## Exercise aim
Return each line of the records that contains the string "users". The match is case-sensitive.

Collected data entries
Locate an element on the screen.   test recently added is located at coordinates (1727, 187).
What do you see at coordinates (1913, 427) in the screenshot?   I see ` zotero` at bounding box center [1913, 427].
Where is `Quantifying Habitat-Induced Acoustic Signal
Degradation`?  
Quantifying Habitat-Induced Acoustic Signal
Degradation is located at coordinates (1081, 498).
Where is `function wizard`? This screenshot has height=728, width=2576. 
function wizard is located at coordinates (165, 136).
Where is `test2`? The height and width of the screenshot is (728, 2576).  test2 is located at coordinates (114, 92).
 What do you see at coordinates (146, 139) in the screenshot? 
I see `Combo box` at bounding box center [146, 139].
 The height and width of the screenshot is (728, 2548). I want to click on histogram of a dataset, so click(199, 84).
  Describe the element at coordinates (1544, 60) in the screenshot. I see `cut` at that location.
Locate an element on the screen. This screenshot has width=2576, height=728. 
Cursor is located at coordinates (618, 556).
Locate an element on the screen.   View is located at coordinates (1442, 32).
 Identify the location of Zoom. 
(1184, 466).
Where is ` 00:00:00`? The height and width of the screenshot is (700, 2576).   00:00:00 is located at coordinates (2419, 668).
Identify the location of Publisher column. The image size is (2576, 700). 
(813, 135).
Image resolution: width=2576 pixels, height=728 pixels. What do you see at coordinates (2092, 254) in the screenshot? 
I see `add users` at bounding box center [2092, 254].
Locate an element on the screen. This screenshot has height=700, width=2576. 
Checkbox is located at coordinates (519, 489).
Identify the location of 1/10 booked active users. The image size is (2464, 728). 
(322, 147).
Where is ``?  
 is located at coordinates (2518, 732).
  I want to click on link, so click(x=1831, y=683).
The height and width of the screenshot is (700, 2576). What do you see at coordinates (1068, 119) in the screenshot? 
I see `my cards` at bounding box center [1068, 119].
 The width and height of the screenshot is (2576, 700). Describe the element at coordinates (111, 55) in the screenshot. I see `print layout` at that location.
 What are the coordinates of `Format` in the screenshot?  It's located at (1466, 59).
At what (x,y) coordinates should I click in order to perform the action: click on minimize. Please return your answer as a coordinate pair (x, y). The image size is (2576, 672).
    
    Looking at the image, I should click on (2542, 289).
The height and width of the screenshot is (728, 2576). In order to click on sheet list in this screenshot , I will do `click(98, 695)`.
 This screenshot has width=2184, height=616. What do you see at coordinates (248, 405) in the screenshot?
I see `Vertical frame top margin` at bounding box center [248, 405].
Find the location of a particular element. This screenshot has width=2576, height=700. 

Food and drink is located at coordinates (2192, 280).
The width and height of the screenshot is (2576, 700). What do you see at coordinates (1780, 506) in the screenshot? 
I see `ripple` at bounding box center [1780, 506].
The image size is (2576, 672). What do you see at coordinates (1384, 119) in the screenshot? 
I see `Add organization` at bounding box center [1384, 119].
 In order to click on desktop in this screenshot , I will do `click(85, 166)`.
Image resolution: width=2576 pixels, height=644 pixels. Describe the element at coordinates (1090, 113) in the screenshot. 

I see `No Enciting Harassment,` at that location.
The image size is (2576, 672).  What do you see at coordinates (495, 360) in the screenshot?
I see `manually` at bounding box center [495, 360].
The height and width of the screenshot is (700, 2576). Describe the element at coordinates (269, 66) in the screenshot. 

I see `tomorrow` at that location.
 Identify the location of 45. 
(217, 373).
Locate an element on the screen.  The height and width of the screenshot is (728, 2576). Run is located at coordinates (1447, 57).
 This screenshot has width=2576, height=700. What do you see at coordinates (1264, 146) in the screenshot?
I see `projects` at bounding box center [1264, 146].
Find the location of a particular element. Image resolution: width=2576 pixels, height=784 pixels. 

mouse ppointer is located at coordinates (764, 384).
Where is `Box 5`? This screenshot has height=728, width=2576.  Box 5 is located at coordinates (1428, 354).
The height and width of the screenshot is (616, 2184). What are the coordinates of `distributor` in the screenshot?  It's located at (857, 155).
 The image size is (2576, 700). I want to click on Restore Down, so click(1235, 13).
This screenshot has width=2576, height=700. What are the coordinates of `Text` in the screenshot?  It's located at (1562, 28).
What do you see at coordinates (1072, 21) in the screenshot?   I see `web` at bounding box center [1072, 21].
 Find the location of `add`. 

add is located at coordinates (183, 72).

## Solution to this problem
I see `add users` at bounding box center [2092, 254].
Identify the location of 1/10 booked active users. The image size is (2464, 728). 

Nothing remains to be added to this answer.